Wilhelm Busch

Christus lebt!

Erlebnisse und Kurzgeschichten

 

„Jetzt geht wieder die schöne Zeit an!“

 

Es war vor Jahren am Vorabend des ersten Advent.

In dem Heim unsres Jugendkreises ist fröhliches, quirlendes Leben: Da wird noch einmal tüchtig geübt und geprobt für die Adventsfeier, zu der sich immer eine große Gemeinde aus Jungen und Alten zusammenfindet.

Der Hausmeister, der den Adventskranz aufgehängt hat, trägt eben die Leiter weg. Er kann manchmal recht verdrießlich brummen, wenn's die Jungen gar zu toll treiben. Aber heute summt er leise das liebe alte Adventslied: „Macht hoch die Tür, die Tor macht weit …“

Und als ich ihm lächelnd nachsehe, fällt mein Blick auf einen jungen Mann. Dieser schlanke, hochgewachsene Junge ist mir besonders lieb. Ich weiß, wie schwer er es hat. Seine Eltern sind überzeugte Freidenker. Da steht er zu Hause sehr allein. Denn schon früh hat er erkannt, dass er nicht ohne Jesus leben kann. Mit Petrus sagte er zum Herrn Jesus: „Wir haben geglaubt und erkannt, dass du bist Christus, der Sohn des lebendigen Gottes.“

An jenem Abend also fällt er mir auf. Denn sein Gesicht strahlt ganz unbeschreiblich.

„Was ist mit dir?“ frage ich.
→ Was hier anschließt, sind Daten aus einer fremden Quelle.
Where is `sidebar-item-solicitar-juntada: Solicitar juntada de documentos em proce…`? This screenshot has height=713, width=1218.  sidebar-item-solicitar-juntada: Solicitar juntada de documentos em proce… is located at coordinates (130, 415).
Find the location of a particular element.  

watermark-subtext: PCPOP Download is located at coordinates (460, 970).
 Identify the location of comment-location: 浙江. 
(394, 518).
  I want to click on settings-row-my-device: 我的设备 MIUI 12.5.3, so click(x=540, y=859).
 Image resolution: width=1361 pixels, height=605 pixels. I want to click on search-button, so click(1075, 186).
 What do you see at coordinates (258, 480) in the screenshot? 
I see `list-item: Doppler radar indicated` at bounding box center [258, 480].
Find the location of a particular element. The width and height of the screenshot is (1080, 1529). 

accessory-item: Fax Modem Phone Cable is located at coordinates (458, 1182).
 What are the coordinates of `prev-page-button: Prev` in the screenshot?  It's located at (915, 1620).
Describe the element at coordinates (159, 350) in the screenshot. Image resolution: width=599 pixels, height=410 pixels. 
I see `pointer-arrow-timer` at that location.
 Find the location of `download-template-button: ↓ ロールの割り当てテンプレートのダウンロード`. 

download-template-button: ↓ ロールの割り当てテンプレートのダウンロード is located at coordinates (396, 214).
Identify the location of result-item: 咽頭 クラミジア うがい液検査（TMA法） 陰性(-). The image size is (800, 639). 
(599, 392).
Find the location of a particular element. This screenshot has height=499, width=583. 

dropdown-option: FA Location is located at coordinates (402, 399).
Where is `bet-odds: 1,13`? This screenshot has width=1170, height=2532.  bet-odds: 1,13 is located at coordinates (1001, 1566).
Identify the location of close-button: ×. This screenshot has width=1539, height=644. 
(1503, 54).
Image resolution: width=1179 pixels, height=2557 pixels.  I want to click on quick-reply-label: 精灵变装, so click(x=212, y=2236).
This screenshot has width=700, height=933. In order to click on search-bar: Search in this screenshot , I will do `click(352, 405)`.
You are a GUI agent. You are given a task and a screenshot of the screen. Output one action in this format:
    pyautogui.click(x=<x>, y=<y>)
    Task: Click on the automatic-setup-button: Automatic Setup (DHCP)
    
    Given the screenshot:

Da atmet er tief auf und sagt: „Jetzt fängt wieder die schöne Zeit an, wo es heißt: Er kommt, Er kommt mit Willen …“ Und dann geht er schnell davon, dass ich seine Bewegung nicht sehen soll. Ich aber muss nun diesen Vers leise vor mich hinsingen:

 

Er kommt, Er kommt mit Willen,

Ist voller Lieb und Lust,

All Angst und Not zu stillen,

Die Ihm an euch bewusst.

 

„Jetzt fängt wieder die schöne Zeit an!“ So oft Advent herannaht, ist mir, als höre ich den jungen Mann diesen Satz sagen.

Kurz nach Weihnachten erfasste auch ihn die Kriegsmaschine. Er wurde eingezogen. Und der Krieg ging über unser Jugendheim. Es wurde zur Ruine.

Als wir unter armseligen Umständen doch wieder unsre Adventsfeier hielten, brachte die Post einen Brief von unserem jungen Freund. Da schrieb er aus Russland. Man spürte aus jeder Zeile das Heimweh und die furchtbare Einsamkeit. Aber es stand auch noch etwas andres in dem Brief. Und das war die Freude, dass „jetzt wieder die schöne Zeit anfängt“. „Ich vereinige mich im Geist mit euch“, schrieb er, „und singe mit euch: Er kommt, Er kommt mit Willen / Ist voller Lieb und Lust / All Angst und Not zu stillen …“

Als wir im Jahre darauf Advent feierten, kam kein Brief mehr von ihm. Da war er irgendwo im fernen Osten gefallen.

Ja, „gefallen“ in die Hand seines Heilandes, von dem er sich erkauft und gerettet wusste. Und ich weiß: Als die tödliche Kugel ihn traf, wurde das für ihn zum rechten Advent. Da kam sein Heiland und holte ihn nach Hause, wo Er endgültig und für immer „alle Angst und Not des Herzens stillt“.